I was recently talking with some friends about the economic headlines streaming out of Europe. Since my friends aren’t really followers of economic and political trends, there was a sense of puzzlement when the word “austerity” came up.
Their reaction, “What does that mean, exactly?”
Interestingly, the puzzling looks continue to crop up more and more when I mention “austerity” to family, friends and others. And given the unprecedented prosperity of our country over the last 25-plus years, it’s hardly surprising.
Here’s an excerpt from its press release on Dec. 20, 2010 …According to Merriam-Webster, austerity means “enforced or extreme economy.” And in 2010, austerity was Merriam-Webster’s No. 1 pick for Word of the Year.

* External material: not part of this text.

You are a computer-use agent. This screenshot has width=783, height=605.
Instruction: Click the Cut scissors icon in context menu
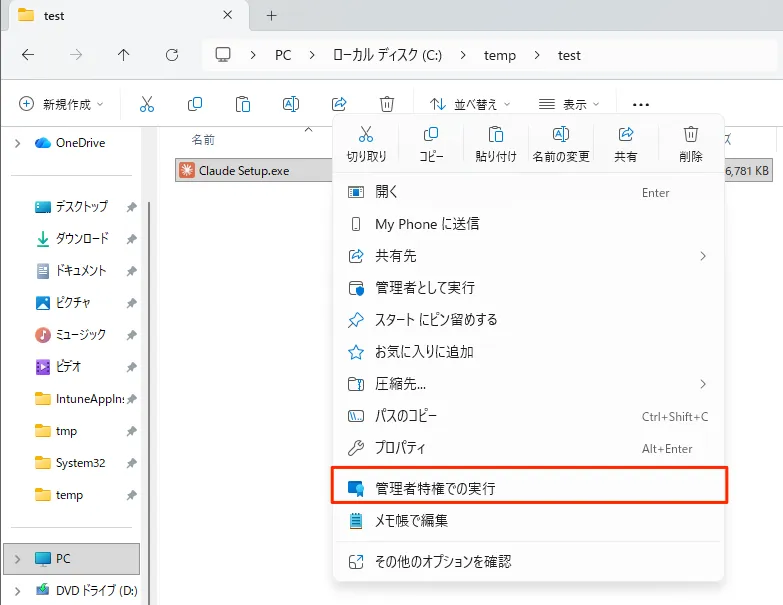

This profile of America’s mood and interests is determined by the volume of user lookups at Merriam-Webster.com in response to current events and conditions.

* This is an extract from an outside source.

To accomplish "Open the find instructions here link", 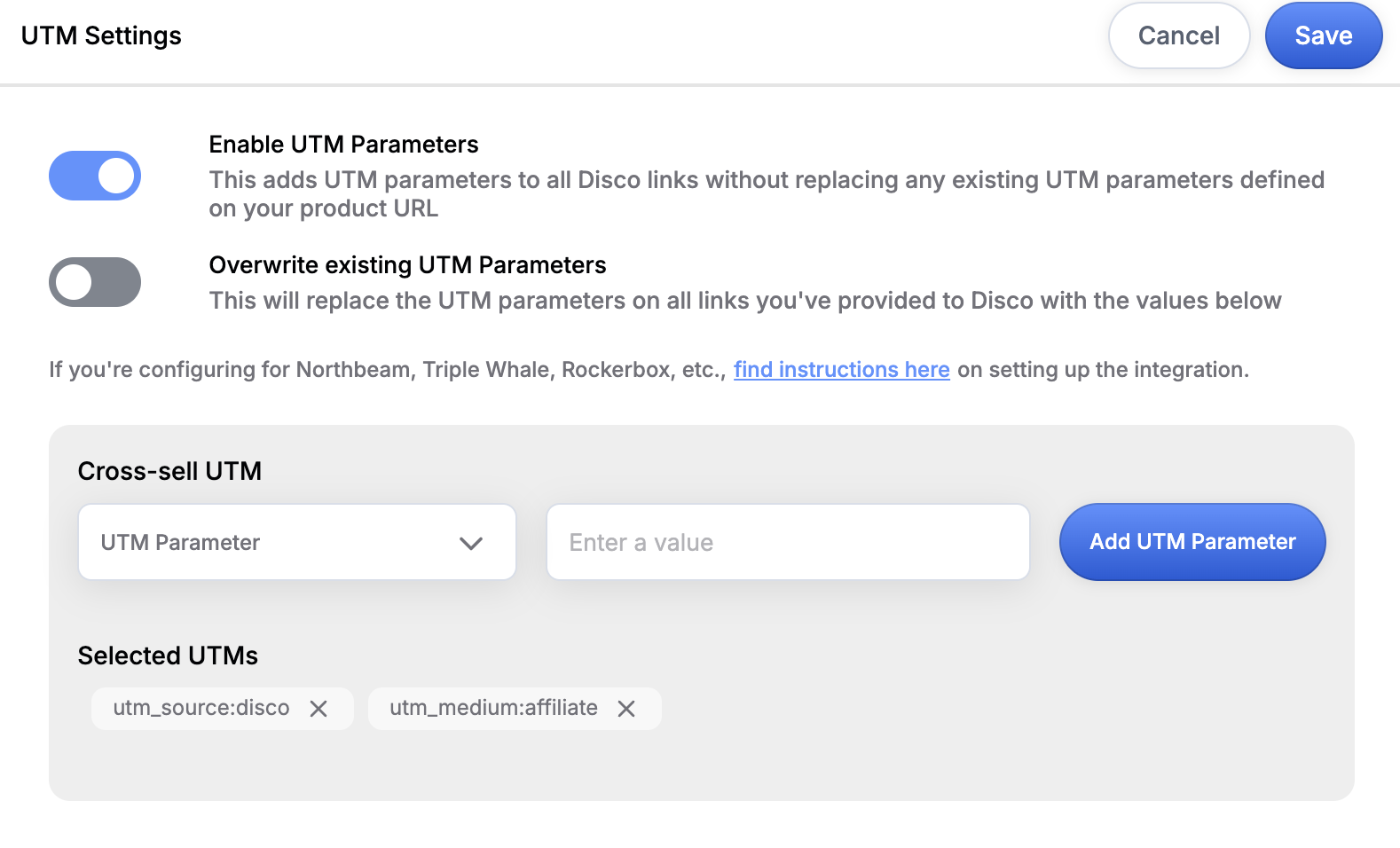I will (x=841, y=370).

… Lookups for austerity peaked dramatically several times throughout the year, as people’s attention was drawn to global economic conditions and the debt crises in Europe, but lookups also remained strong throughout the year, reflecting widespread use of the word in many contexts. “
Austerity clearly resonates with many people,” said Peter Sokolowski, Editor at Large at Merriam-Webster, who monitors online dictionary searches. “We often hear it used in the context of government measures, but we also apply it to our own personal finances and what is sometimes called the new normal.”
It would seem that Merriam-Webster’s Word of the Year reflected a significant shift in popular economic sentiment. And in 2010, “austerity” was still in the top 10 at No. 5. From these results, it looks like the word austerity is here to stay —especially in light of growing economic issues around the world.
Even with the increased identification with the word, do we really understand what austerity means? Sure, we can look it up in a dictionary and intellectually infer its meaning. But, in all honesty, I don’t think we have a clue what it REALLY means.
In other words, I’m of the mind that real meaning comes from experience, not just reading a definition.
Take for instance the noun “broken heart.” Dictionary.com defines “broken heart” as despair, disillusionment or devastating sorrow … especially from disappointment in love. When I read this definition, I can intellectually understand it. But, I would argue it’s only when a “broken heart” is experienced that the full power of its meaning comes to bear.
It’s the actual experience of the death of a loved one, a devastating breakup or a divorce that causes us to truly understand the meaning of the word. And while the illustration isn’t meant to be grim, it does make a point.
Austerity must be experienced to truly understand it. I know I certainly don’t have an understanding of it. How could I? I was born in the most-prosperous nation of the 20th and 21st centuries (at least so far). It’s hard to even imagine what austerity would look like in the United States — as it completely flies in the face of the American dream.
But in times of great economic stress, austerity becomes very real. And what started as austere measures in Greece, Portugal, Italy and Spain, has now moved throughout Europe. And the fallout has only begun.
Recently Greece’s parliament was ousted, and now the country is on the verge of leaving the euro — and in turn the European Union. Even bookies aren’t willing to take bets against Greece leaving the euro zone anymore!
And then there’s France. Its newly elected president won his seat by campaigning against Nicolas Sarkozy’s austerity measures — measures instituted in cooperation with Germany. But now even Germany is feeling the fallout from the austerity bomb.
German Chancellor Angela Merkel’s party has just suffered the worst defeat by any political party since the end of World War II. And it seems like the backlash on austerity is just getting started.
So what does this show us? It shows us how resistant human nature is to an “enforced or extreme economy.” And after so many years of prosperity, it’s hard to imagine otherwise.
But, if we don’t start taking responsibility and enforce our own personal austerity, there will come a day when austerity will be forced upon us — and I can only imagine the backlash when that day finally arrives.